The good thing by this approach is that as soon you have set up your site you only have to deal with simple Markdown text files for the content creation. For testing you can use the build-in autocompiler which is basically a little webserver which compiles your changes as soon as you reload your browser. When your done you fire the rake build script and our site is build for production and uploaded to the live server.

For the new blog feature this approach would be still enough. But for the comments section of the blog we had to put some code on the server side. As nanoc of course can also generate PHP pages this seemed not like a big deal but as the autocompiler can’t handle php we had to change the development environment drastically.

First of all we had to use another webserver for development. On the Mac the first choice was MAMP which contains a complete Apache, PHP, MySQL setup targeted for development. If you are on another platform you might have a look at XAMPP.

As our site uses a directory for every page (links look like e.g. /blog/) we first had to change the DirectoryIndex to enable apache to load our new PHP index pages. This is done in the conf/apache/httpd.conf file in the MAMP application directory.

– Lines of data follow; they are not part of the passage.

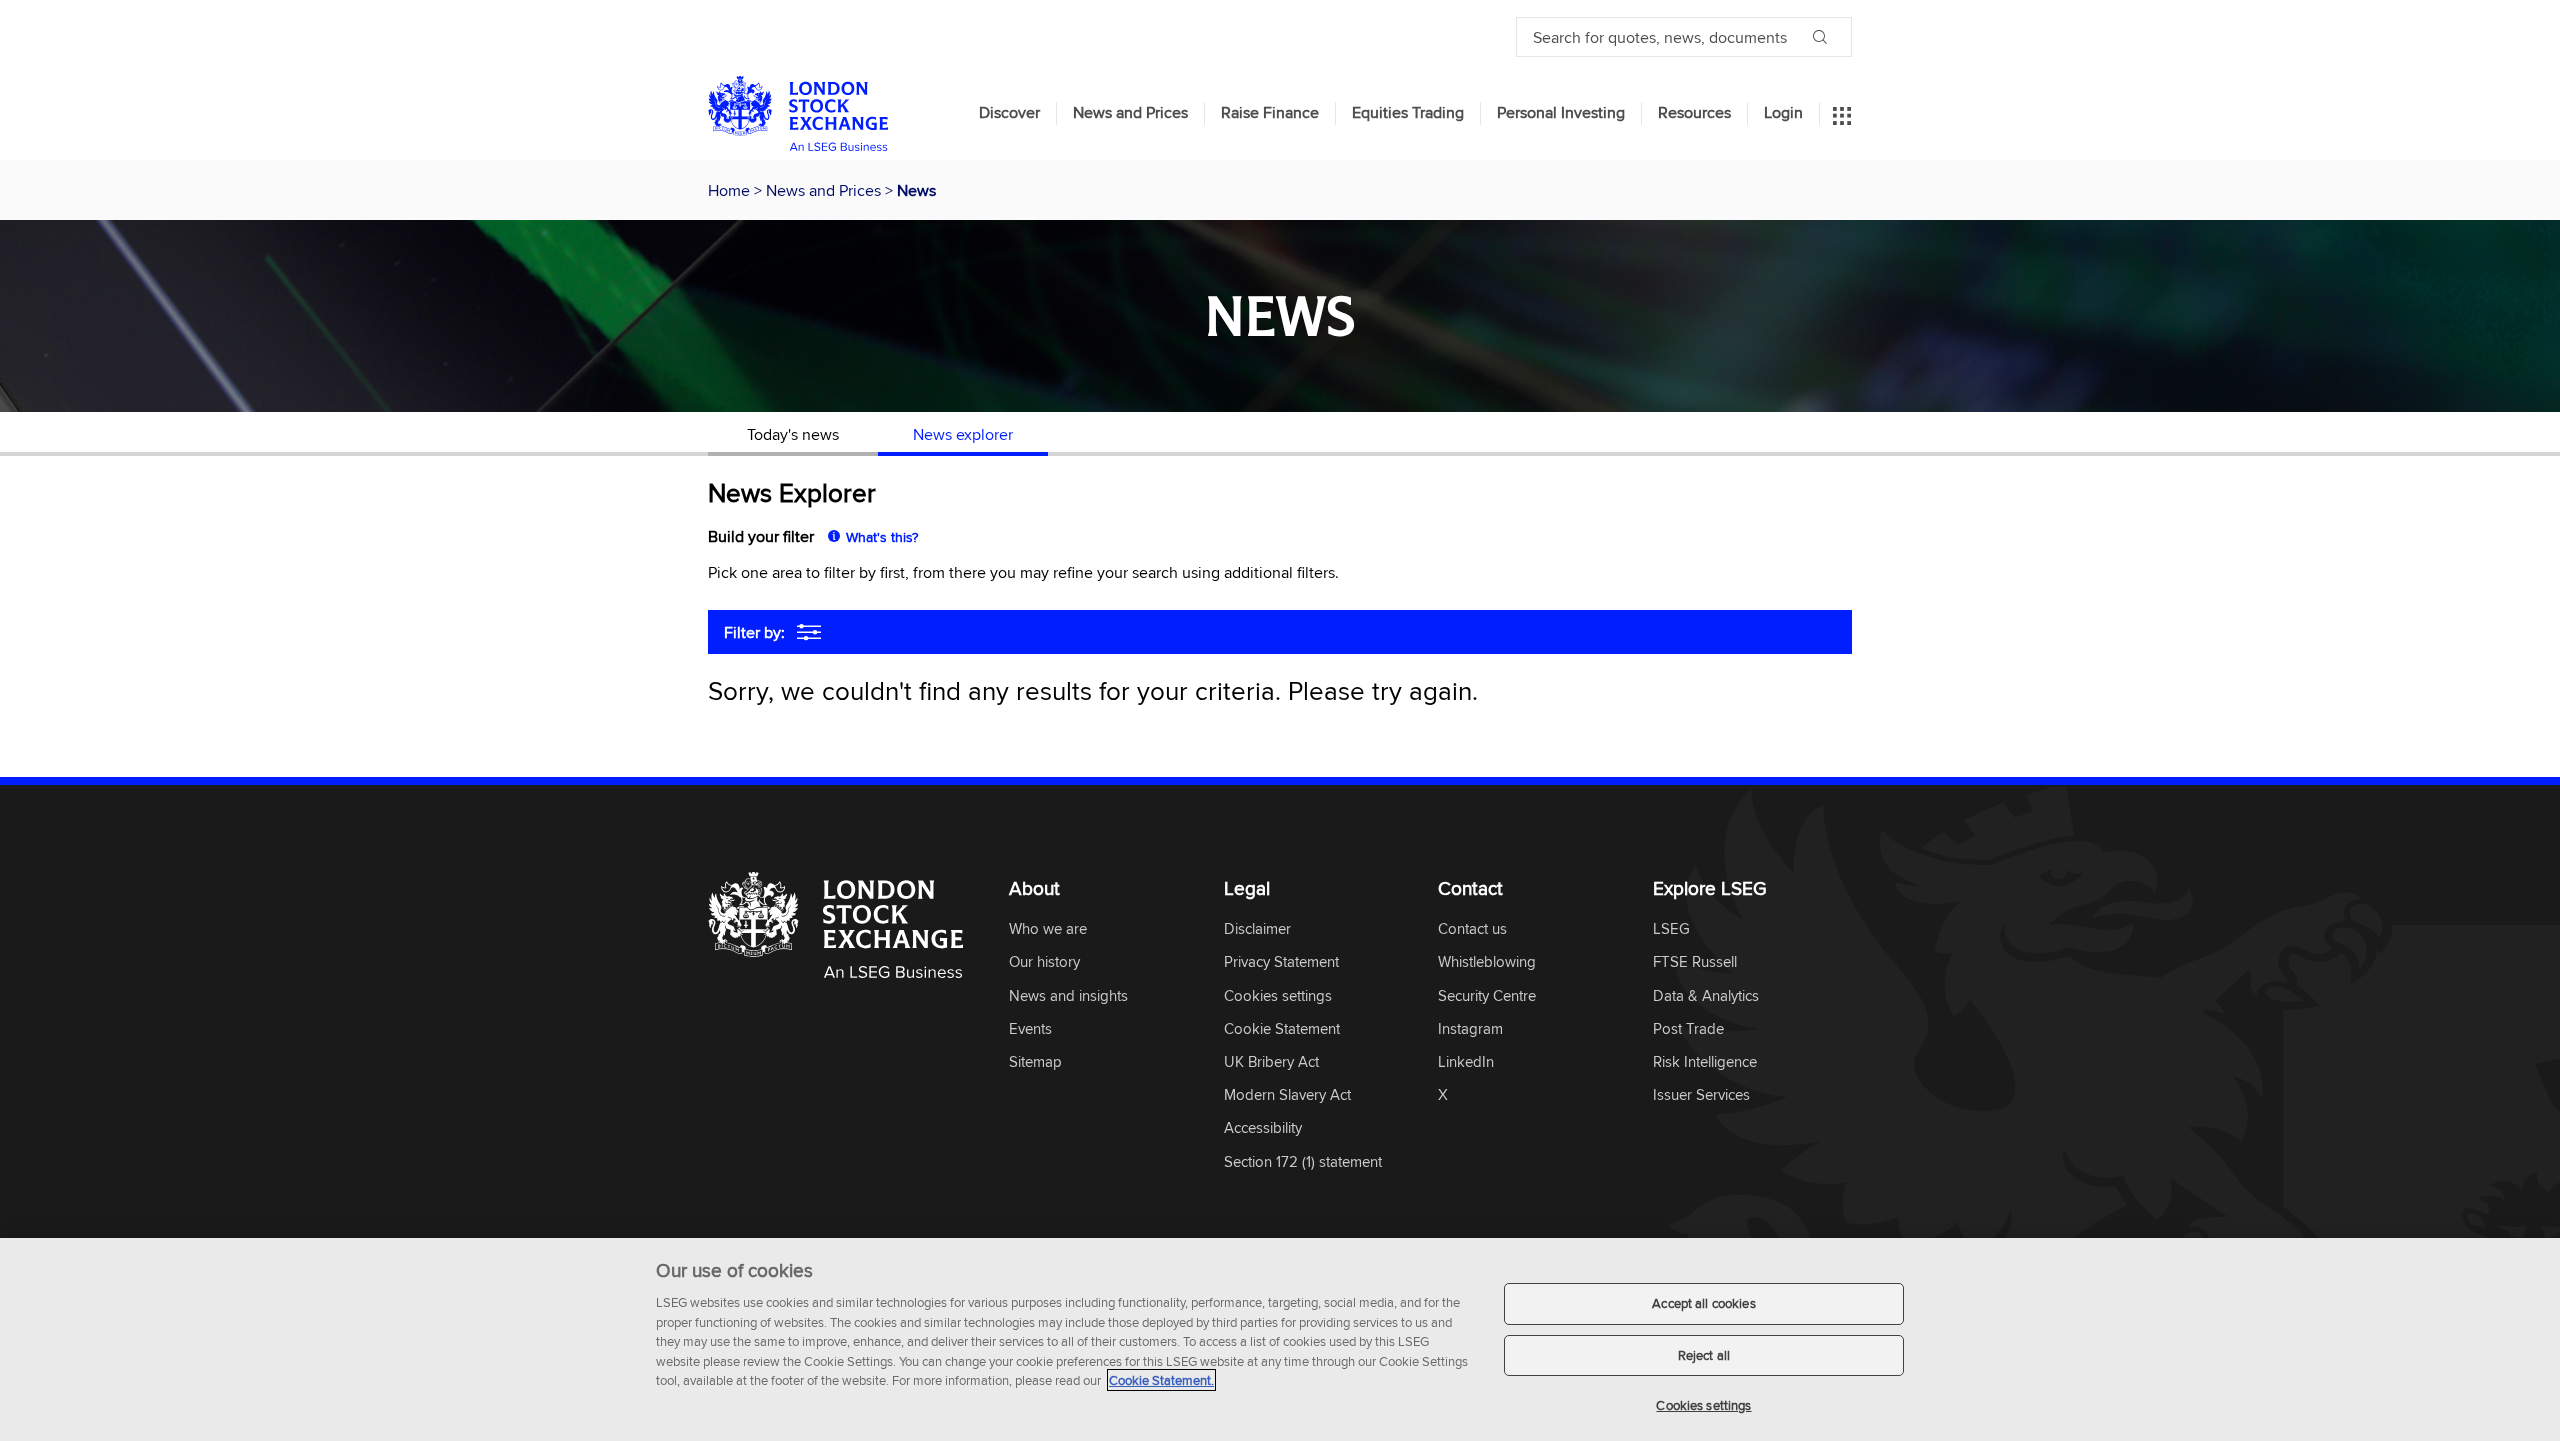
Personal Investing (1561, 113)
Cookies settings (1703, 1405)
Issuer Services (1701, 1095)
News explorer (963, 434)
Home (731, 190)
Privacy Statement (1281, 962)
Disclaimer (1257, 929)
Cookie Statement (1282, 1029)
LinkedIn (1466, 1062)
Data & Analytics (1706, 996)
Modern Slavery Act (1287, 1095)
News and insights (1068, 996)
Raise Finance (1270, 113)
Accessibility (1263, 1128)
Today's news (793, 434)
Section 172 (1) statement (1303, 1162)
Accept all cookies (1703, 1303)
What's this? (882, 537)
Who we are (1048, 929)
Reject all (1704, 1355)
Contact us (1472, 929)
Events (1030, 1029)
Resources (1694, 113)
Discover (1009, 113)
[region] (1280, 1339)
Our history (1044, 962)
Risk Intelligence (1705, 1062)
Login (1783, 113)
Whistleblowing (1487, 962)
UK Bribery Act (1271, 1062)
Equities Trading (1408, 113)
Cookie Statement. (1161, 1380)
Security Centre (1487, 996)
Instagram (1470, 1029)
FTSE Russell (1695, 962)
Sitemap (1035, 1062)
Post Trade (1688, 1029)
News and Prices (1130, 113)
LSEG (1671, 929)
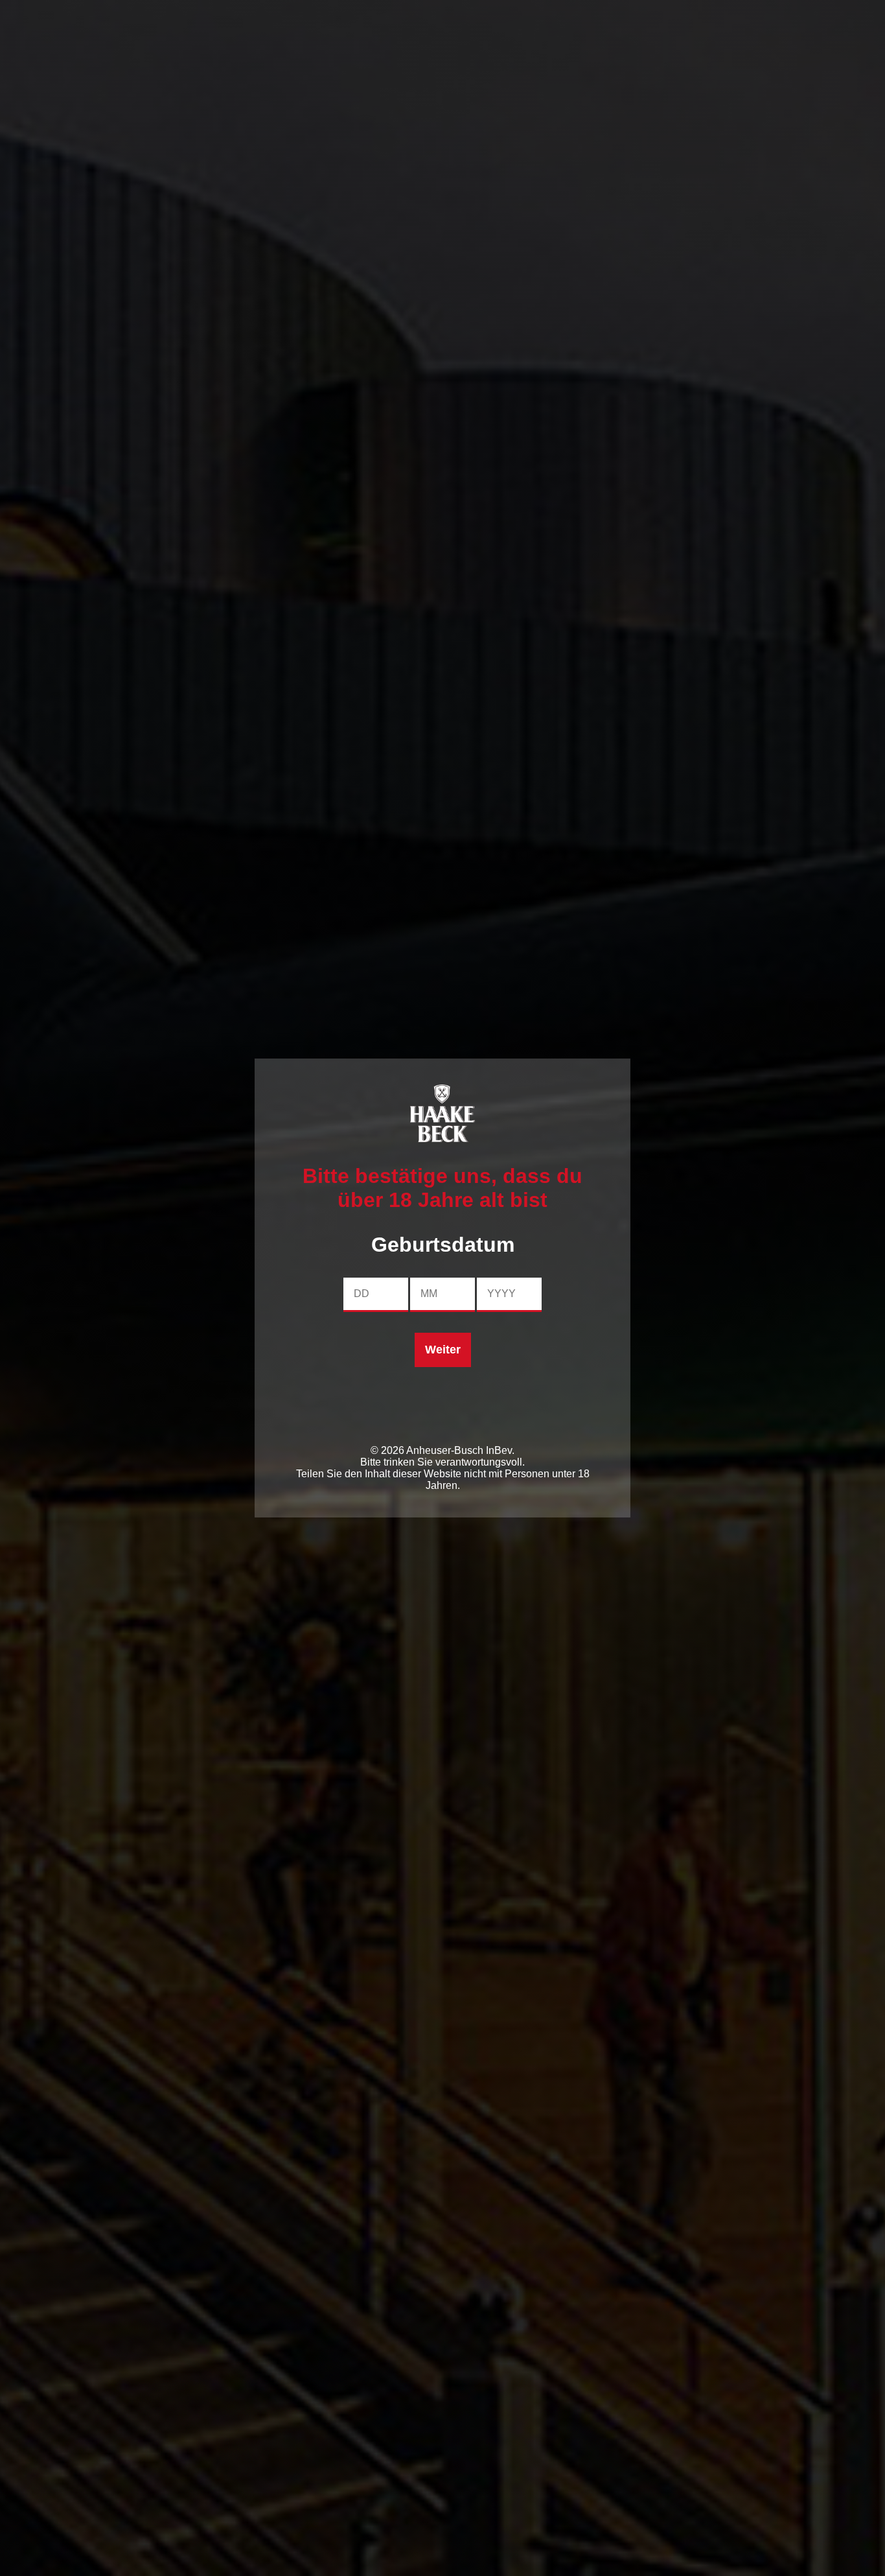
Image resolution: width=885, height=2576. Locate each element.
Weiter (443, 1349)
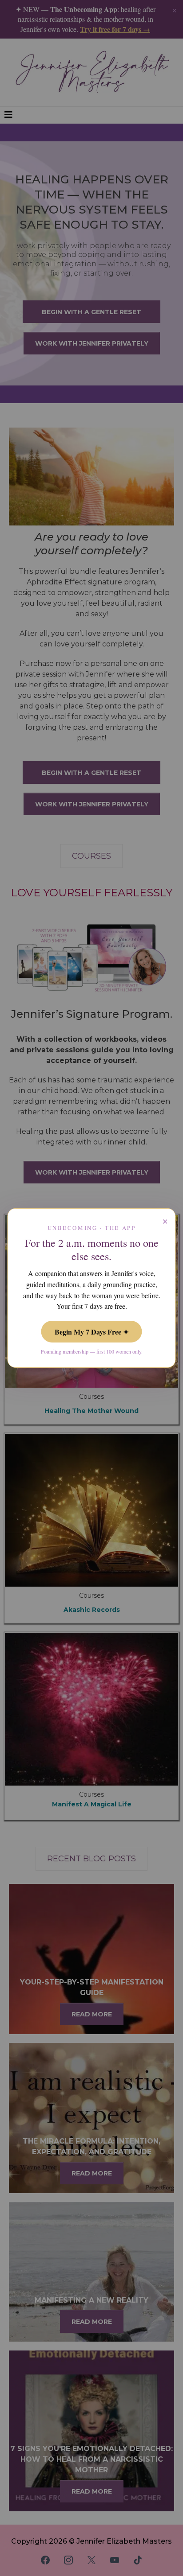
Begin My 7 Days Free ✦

DirectoryIndex index.html index.php index.shtml

The next step was to tell nanoc that index.php is actually an index. This can be done in the site config ( config.yaml ) by changing the index_filenames entry to:

index_filenames: [index.html, index.php]

After this we where able to generate and test PHP pages and started to integrate TalkBack as the comment engine into our site. As we now had to compile the site after each change by hand we wrote some scripts to automate those tasks at least a little bit. First of all we used some AppleScript to automatically refresh the browser:

on run
  tell application "Safari"
    activate
  end tell
  tell application "System Events"
    tell process "Safari"
      keystroke "r" using {command down}
    end tell
  end tell
end run

And then we extended our build script with a new task which first compiles the complete site and then refreshes Safari and shows us the changed page:

desc "Compile site and refresh safari"
task :refresh => [ :compile] do
  system 'osascript tasks/refresh.applescript'
end

Of course this is not as elegant as the old autocompile solution but we have to use the new technique only for the blog pages at the moment. All other pages can still be tested the old way.

The good thing is we still have the cool features of a static website like fast page loading, search-engine friendly links (plus many others) and on the other hand we now can include dynamic pages wherever we need them.